New research brings fresh hope of a new treatment for patients with glioblastoma, after identifying a way to halt the growth of this life-threatening brain tumor.

an illustration depicting a brain tumorShare on Pinterest
Researchers may have found a way to halt the growth of deadly glioblastoma brain tumors.

Scientists from the Massachusetts Institute of Technology (MIT) in Boston have identified the mechanism by which a specific protein called PRMT5 drives the growth of glioblastoma tumors.

What is more, by blocking this mechanism with a class of existing drugs, they were able to arrest glioblastoma tumor growth in mice.

Study leader Christian Braun, who was a postdoctoral student at MIT at the time of the research, and colleagues recently published their findings in the journal Cancer Cell.

Glioblastoma – also referred to as glioblastoma multiforme – is a type of malignant brain tumor that forms from star-shaped glial cells called astrocytes.

According to the American Brain Tumor Association, almost 80,000 new cases of primary brain tumors are expected to be diagnosed in the United States this year. Of these, glioblastoma will account for around 14.9 percent.

While glioblastomas are not the most common brain tumor, they are the deadliest; median survival is just 14.6 months after a glioblastoma diagnosis, if a patient is treated with chemotherapy and radiotherapy.

As such, there is a desperate need to identify new therapies to prevent and treat glioblastoma.
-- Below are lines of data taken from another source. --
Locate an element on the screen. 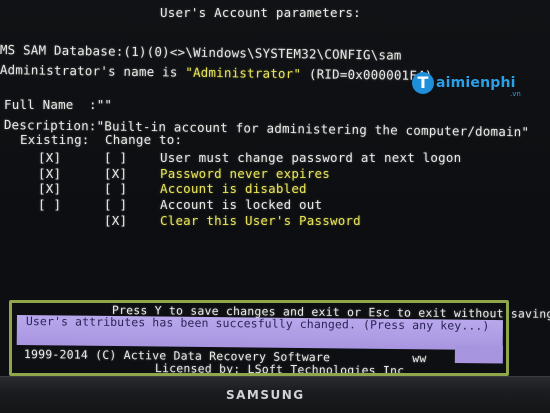  option-label: User must change password at next logon is located at coordinates (311, 158).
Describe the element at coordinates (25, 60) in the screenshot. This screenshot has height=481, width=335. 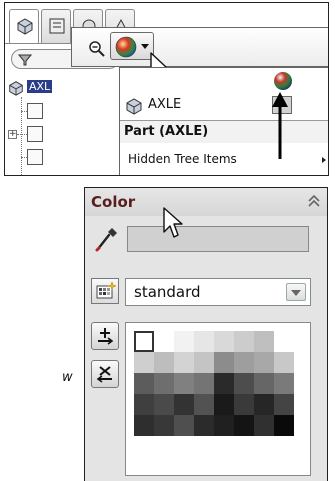
I see `filter-icon` at that location.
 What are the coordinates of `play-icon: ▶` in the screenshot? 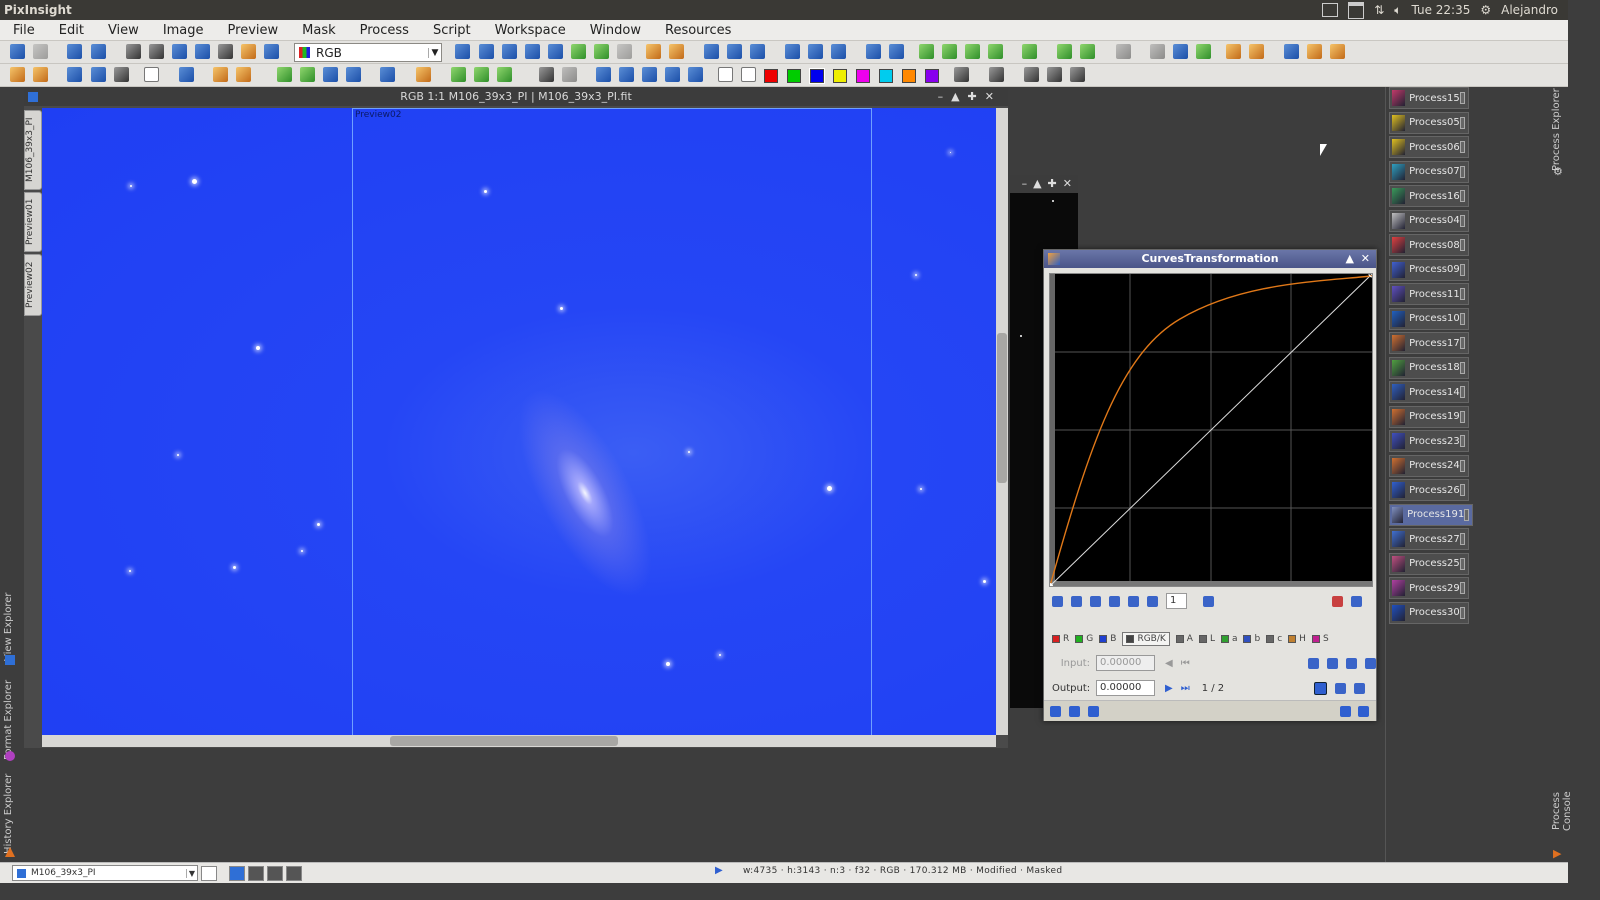 It's located at (719, 870).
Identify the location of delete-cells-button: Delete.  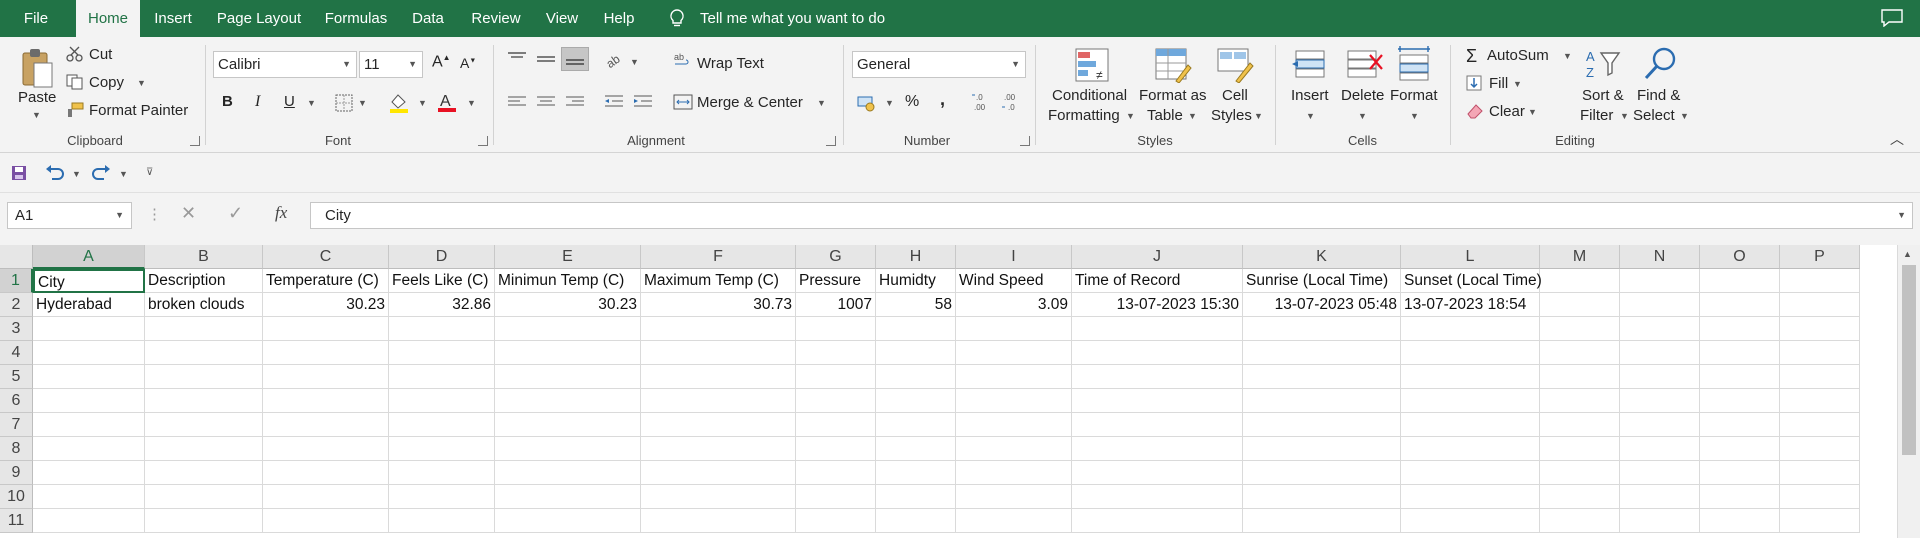
(1362, 96).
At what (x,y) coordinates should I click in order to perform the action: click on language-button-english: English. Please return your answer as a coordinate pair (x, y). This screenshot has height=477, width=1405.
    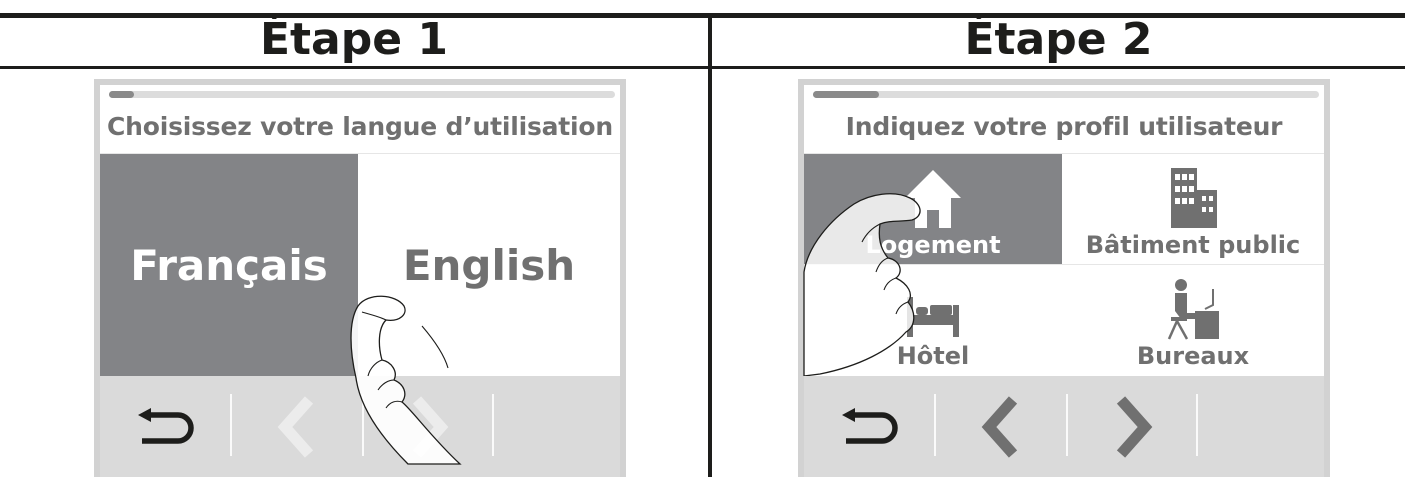
    Looking at the image, I should click on (489, 265).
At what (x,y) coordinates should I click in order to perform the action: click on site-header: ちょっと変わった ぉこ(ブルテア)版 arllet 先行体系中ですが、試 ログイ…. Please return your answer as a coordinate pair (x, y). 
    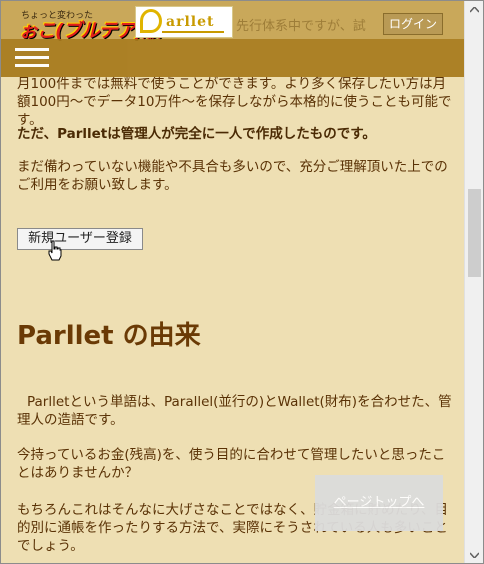
    Looking at the image, I should click on (232, 22).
Braun and colleagues believe that their study findings could help to reach this goal.

In previous research, Braun and his colleague Monica Stanciu, of the Department of Biology at MIT, identified PRMT5 as a possible driver of glioblastoma tumors, but the precise mechanisms by which the protein does so was unclear.

The findings indicated that PRMT5 might be involved in a unique form of “gene splicing” that fuels the growth of glioblastomas.

The researchers explain that gene splicing is a process in which sections of messenger RNA (mRNA) called introns are “cut” from mRNA strands, as they are no longer needed once genetic information has been conveyed to mRNA.

Later research revealed that around one to three “detained introns” persist in around 10 to 15 percent of human mRNA strands, and these remaining introns prevent mRNA molecules from leaving the cell nucleus.

“What we think is that these strands are basically an mRNA reservoir,” says Braun, who is now based at the Ludwig Maximilian University of Munich in Germany. “You have these unproductive isoforms sitting in the nucleus, and the only thing that keeps them from being translated is that one intron.”

In their latest study, as hypothesized, the researchers found that PRMT5 plays a crucial part in the unique gene splicing process; they suggest that brain stem cells have high levels of PRMT5, which they use to ensure effective splicing and greater expression of genes related to cell proliferation, or growth and division.

“As the cells move toward their mature state, PRMT5 levels drop, detained intron levels rise, and those messenger RNAs associated with proliferation get stuck in the nucleus,” explains study co-author Jacqueline Lees, of The David H. Koch Institute for Integrative Cancer Research at MIT.

They explain that in cancerous brain cells, levels of PRMT5 are increased once again, which, in turn, activates the unique gene splicing process and encourages the cancer cells to grow out of control.

The researchers further confirmed their findings in human glioblastoma cells. When they inhibited PRMT5 – which prevents the production of the PRMT5 protein – in tumor cells, they found that cell growth and division was halted.

The researchers were also able to stop the growth of glioblastoma tumors in mouse models by treating them with PRMT5 inhibitors.

Commenting on the team’s findings, Omar Abdel-Wahab, of the Memorial Sloan Kettering Cancer Center in New York – who was not involved in the research – says, “PRMT5 has a lot of roles, and until now, it has not been clear what is the pathway that is really important for its contributions to cancer.”

“What they have found,” he adds, “is that one of the key contributions is in this RNA splicing mechanism, and furthermore, when RNA splicing is disrupted, that key pathway is disabled.”

Additionally, the study identified a biomarker that the researchers say could be used to identify patients who are likely to respond well to treatment with PRMT5 inhibitors.

This study not only sheds light on the underlying causes of glioblastoma, but it may also open the door to new prevention and treatment strategies for this deadly cancer.